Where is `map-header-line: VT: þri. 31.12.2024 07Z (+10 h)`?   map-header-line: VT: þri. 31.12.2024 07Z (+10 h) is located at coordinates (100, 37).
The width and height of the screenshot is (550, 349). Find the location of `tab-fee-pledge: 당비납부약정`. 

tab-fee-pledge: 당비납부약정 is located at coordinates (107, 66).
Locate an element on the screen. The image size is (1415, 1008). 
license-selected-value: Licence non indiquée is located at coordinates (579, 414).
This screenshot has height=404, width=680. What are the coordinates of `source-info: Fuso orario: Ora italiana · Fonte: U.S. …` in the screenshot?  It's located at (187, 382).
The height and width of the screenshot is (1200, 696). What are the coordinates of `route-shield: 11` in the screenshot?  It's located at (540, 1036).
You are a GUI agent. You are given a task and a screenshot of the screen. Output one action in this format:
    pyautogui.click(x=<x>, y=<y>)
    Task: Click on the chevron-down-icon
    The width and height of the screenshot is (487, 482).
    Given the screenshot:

* * *

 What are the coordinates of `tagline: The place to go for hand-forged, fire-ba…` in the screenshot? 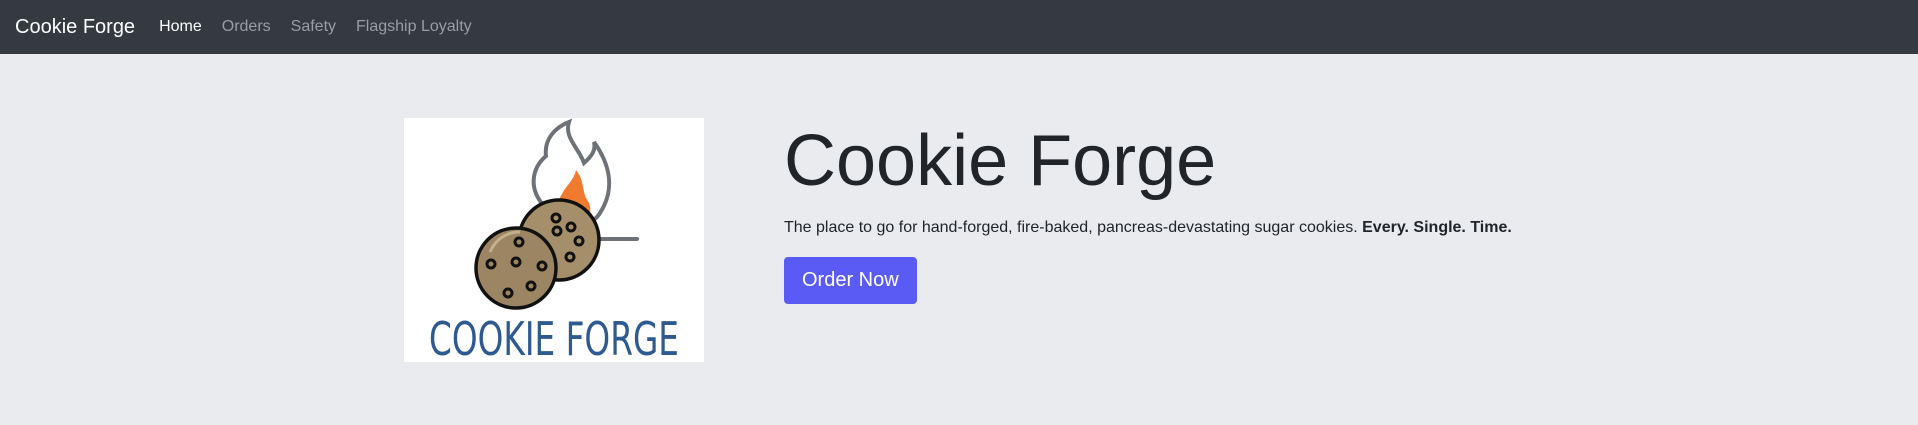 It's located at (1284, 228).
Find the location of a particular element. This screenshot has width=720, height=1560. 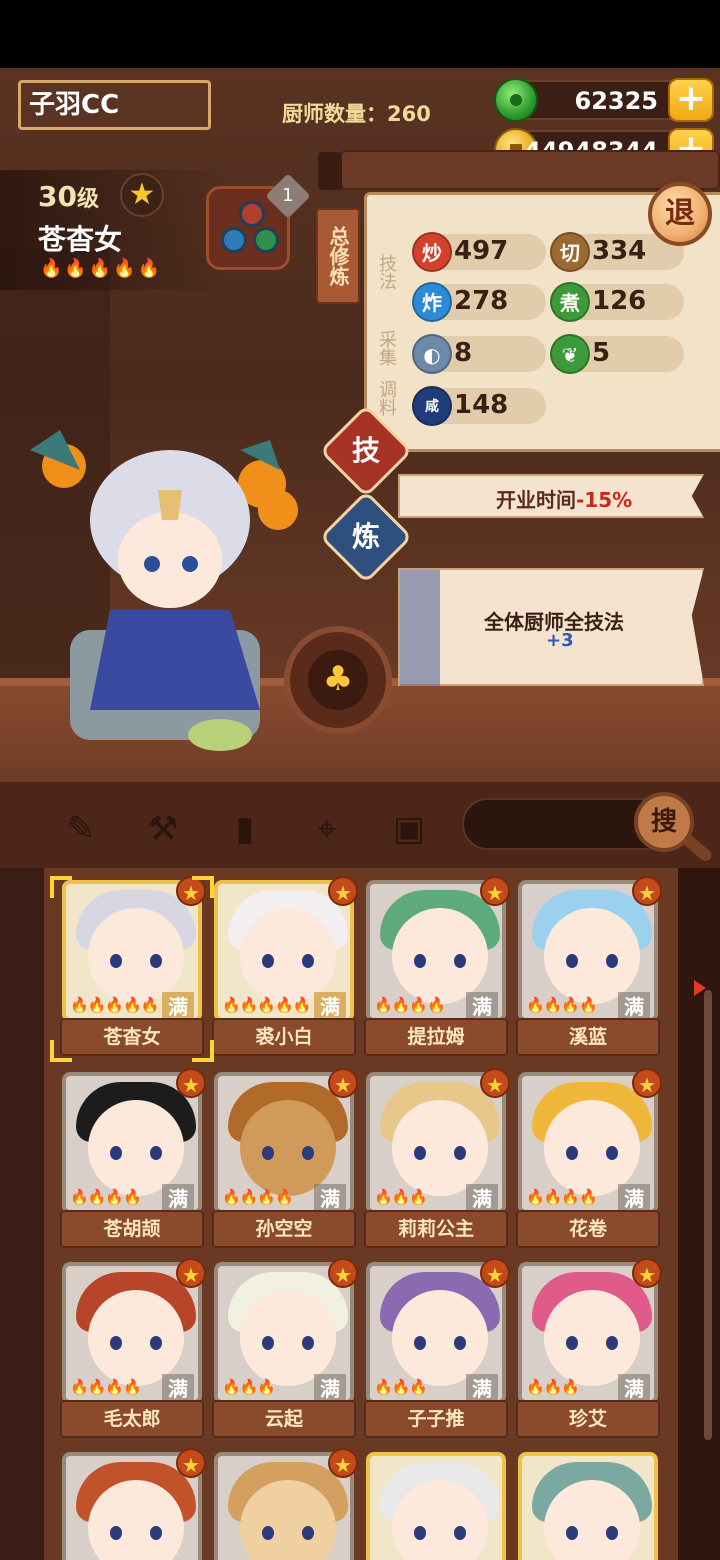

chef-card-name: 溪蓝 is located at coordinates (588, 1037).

BRIEF => Can you recast the data from the line with "coordinates (100, 37)." to the line with "This screenshot has height=404, width=680." as a numbered list, leaving out blank lines?

TASK RESULT =>
1. Where is `map-header-line: VT: þri. 31.12.2024 07Z (+10 h)`?   map-header-line: VT: þri. 31.12.2024 07Z (+10 h) is located at coordinates (100, 37).
2. The width and height of the screenshot is (550, 349). Find the location of `tab-fee-pledge: 당비납부약정`. 
3. tab-fee-pledge: 당비납부약정 is located at coordinates (107, 66).
4. Locate an element on the screen. The image size is (1415, 1008). 
5. license-selected-value: Licence non indiquée is located at coordinates (579, 414).
6. This screenshot has height=404, width=680. What are the coordinates of `source-info: Fuso orario: Ora italiana · Fonte: U.S. …` in the screenshot?  It's located at (187, 382).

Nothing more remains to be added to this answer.